In the version 0.8 (29.05.2021), the corpus contains over 4 million tokens (which are technical units related to words). It consists of the following collections of documents:
This is only six voivodships and lands (not all with a full chronological coverage even for the period after 1572). The tariff for the łanowe, podymne and czopowe taxes in 1629[3] recognized around 50 taxable voivodships and lands only for the Polish Crown (Korona), not counting Lithuania. Nevertheless, the selection present in the corpus is not entirely random. The Ruthenian voivodship had an especially large population and paid the treasury the most. The Kraków voivodship, along with voivodship of the Great Poland (Wielkopolska) belongs to the so-called high voivodships (województwa górne), whose opinions were often followed by the others. More voivodship could be added to the corpus with their improving availability.
The aim of annotating authorship is the corpus is not so much indicating the person who prepared the text of the document as the person or institution who is the official issuer. If no one institution or individual can be named, the annotation becomes szlachta [of the particular region - named in Polish] or, as the last resort, inny (other).

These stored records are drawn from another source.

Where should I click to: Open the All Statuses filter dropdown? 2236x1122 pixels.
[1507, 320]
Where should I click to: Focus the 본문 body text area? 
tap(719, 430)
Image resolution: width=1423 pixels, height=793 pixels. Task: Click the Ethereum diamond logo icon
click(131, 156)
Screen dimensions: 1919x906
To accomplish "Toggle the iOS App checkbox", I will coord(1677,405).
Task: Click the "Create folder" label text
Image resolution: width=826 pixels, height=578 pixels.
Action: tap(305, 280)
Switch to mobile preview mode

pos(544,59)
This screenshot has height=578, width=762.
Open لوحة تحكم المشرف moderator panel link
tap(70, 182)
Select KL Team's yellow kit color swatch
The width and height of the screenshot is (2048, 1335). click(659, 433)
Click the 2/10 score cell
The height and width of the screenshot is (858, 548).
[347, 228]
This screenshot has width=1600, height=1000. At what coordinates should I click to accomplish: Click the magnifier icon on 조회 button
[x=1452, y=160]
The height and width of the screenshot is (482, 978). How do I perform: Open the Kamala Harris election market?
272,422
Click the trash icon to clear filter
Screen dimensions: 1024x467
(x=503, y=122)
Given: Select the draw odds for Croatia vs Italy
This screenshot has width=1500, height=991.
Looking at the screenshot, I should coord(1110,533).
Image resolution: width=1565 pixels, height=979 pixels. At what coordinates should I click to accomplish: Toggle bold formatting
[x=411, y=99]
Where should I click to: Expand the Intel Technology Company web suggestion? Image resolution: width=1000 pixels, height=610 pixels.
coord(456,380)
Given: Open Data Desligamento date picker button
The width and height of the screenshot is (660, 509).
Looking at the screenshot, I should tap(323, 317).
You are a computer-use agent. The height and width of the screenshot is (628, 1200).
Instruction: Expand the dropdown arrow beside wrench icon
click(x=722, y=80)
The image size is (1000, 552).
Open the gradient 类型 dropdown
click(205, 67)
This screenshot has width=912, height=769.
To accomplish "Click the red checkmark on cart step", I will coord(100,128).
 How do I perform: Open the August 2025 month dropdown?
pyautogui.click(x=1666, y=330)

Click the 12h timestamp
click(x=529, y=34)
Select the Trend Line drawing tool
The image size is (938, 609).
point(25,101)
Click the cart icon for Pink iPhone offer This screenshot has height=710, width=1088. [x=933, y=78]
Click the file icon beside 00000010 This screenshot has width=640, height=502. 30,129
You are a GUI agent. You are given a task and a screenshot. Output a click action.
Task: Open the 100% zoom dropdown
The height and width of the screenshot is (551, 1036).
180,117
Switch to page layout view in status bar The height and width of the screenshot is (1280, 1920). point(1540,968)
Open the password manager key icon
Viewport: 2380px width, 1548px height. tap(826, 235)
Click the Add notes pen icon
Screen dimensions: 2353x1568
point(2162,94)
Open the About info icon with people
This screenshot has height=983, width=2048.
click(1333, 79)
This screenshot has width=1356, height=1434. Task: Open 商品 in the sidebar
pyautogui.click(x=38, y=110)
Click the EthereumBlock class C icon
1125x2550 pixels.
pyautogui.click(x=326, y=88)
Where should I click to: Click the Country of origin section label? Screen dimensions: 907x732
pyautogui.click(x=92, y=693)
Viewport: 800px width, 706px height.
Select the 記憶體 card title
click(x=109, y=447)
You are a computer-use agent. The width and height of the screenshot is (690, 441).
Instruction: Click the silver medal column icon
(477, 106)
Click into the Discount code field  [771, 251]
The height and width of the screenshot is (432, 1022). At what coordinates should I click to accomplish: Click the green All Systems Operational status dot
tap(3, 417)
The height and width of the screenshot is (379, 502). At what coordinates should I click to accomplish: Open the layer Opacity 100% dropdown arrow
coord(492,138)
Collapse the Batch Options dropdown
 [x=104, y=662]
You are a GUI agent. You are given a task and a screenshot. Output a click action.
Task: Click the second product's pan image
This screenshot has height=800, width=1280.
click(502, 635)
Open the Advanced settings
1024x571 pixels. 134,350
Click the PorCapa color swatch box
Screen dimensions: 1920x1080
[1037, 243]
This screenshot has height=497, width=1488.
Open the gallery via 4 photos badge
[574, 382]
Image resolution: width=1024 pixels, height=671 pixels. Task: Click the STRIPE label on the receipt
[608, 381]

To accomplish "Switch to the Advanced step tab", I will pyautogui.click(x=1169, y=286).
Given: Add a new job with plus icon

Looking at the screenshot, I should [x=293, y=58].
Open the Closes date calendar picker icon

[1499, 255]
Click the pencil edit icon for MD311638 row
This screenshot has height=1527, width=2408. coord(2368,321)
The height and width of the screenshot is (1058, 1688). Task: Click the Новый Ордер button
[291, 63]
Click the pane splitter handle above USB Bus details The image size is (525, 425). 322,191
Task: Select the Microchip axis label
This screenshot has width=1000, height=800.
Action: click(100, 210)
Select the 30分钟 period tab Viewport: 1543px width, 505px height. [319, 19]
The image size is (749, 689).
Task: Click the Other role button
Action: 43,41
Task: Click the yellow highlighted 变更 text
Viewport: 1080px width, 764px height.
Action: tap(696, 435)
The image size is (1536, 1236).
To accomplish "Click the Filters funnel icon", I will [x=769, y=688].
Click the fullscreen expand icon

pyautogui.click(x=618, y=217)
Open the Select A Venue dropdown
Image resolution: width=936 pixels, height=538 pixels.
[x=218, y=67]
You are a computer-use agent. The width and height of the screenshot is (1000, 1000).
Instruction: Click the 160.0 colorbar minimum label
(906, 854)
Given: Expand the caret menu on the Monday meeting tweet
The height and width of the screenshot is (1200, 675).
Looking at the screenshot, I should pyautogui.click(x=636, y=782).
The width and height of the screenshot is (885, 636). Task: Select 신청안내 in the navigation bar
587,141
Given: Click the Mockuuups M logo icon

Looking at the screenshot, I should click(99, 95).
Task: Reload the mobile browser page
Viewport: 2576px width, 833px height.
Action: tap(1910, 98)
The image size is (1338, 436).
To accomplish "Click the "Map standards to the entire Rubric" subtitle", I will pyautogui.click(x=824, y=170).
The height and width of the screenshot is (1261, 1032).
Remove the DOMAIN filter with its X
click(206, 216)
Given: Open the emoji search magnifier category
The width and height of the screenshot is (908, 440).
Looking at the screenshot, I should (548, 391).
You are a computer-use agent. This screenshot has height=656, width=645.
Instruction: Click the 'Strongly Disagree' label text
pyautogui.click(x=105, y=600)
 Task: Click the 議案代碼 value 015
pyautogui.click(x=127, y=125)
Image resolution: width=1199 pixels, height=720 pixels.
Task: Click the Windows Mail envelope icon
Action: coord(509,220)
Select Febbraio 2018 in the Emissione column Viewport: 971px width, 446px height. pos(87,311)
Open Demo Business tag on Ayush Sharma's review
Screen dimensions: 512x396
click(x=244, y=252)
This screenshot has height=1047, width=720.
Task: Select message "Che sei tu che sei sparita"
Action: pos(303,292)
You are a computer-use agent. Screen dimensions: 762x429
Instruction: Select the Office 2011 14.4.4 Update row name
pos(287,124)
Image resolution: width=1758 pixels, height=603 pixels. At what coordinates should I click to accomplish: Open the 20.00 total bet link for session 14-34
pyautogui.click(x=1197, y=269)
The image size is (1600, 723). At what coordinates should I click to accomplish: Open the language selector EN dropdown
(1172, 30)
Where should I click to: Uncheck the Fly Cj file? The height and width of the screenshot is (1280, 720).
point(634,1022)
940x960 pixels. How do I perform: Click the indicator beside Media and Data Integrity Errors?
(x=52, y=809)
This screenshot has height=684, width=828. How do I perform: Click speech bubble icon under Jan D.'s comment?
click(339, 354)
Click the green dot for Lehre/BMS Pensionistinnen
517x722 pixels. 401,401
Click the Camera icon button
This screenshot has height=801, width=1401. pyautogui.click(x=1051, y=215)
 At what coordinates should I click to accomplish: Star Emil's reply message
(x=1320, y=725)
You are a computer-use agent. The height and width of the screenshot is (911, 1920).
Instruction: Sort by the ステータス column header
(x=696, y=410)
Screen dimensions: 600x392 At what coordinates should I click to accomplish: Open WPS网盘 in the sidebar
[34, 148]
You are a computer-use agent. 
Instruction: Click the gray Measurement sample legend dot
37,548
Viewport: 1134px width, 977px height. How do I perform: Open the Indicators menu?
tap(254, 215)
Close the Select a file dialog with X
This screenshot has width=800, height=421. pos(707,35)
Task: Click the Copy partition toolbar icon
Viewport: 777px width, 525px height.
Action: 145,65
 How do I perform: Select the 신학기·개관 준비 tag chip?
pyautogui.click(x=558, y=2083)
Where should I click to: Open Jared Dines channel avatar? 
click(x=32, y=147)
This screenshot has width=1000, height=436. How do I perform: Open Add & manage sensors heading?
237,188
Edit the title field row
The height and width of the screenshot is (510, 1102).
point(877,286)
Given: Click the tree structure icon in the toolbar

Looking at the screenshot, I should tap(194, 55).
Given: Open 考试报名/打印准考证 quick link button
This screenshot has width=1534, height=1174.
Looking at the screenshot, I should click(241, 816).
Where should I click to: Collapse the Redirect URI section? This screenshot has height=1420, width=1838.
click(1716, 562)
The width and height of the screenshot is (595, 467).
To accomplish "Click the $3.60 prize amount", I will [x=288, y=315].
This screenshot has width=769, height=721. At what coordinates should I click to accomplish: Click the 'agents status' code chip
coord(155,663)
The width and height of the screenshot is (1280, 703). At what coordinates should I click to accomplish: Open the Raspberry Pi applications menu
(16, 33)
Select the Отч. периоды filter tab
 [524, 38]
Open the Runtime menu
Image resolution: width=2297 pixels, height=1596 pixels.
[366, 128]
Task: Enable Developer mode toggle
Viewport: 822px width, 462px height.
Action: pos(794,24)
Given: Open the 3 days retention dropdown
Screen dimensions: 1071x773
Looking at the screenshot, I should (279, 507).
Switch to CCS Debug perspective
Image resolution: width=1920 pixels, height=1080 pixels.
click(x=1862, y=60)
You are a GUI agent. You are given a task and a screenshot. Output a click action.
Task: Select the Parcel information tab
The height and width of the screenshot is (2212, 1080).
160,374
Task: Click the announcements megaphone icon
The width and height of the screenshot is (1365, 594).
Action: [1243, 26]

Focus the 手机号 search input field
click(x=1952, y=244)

The authorship annotations were entered manually, but the segmentation of scanned editions into individual documents was performed by a computer program. This means that some documents are artificially split into smaller units (because of the fragments erroneously recognized as headers) or amalgamated into one. In the latter case, which seems to be rarer, the author is marked as inny. Sometimes the overwhelming majority of the text decides, when the minority fragment is insignificant.
The texts of confederations, resolutions made on the common judicial assemblies (roki sądowe) and in military camps are, if possible, assigned to the sejmiks. The main test here is whether the text purports to speak in the name of all the nobles of the particular region (this is often accompanied by using the formula My, rady, dygnitarze i całe rycerstwo X (or obywatele X) – We, the councils, dignitaries and all the knighthood of X or citizens of X). The actual legitimacy of the given assembly is obviously not verified. If the document speaks for a number of persons mentioned by their names, the authorship annotation takes rather a form like szlachta województwa ruskiego.
[1] https://www.korba.edu.pl/overview (available in Polish and English)
[2] Włodzimierz Gruszczyński, Dorota Adamiec, Renata Bronikowska, Aleksandra Wieczorek. Elektroniczny Korpus Tekstów Polskich z XVII i XVIII w. – problemy teoretyczne i warsztatowe. „Poradnik Językowy” 8 (2020). Pp. 32–51.
[3] A. Filipczak-Kocur, Sejm zwyczajny z roku 1629, Warszawa 1979, p. 116-117.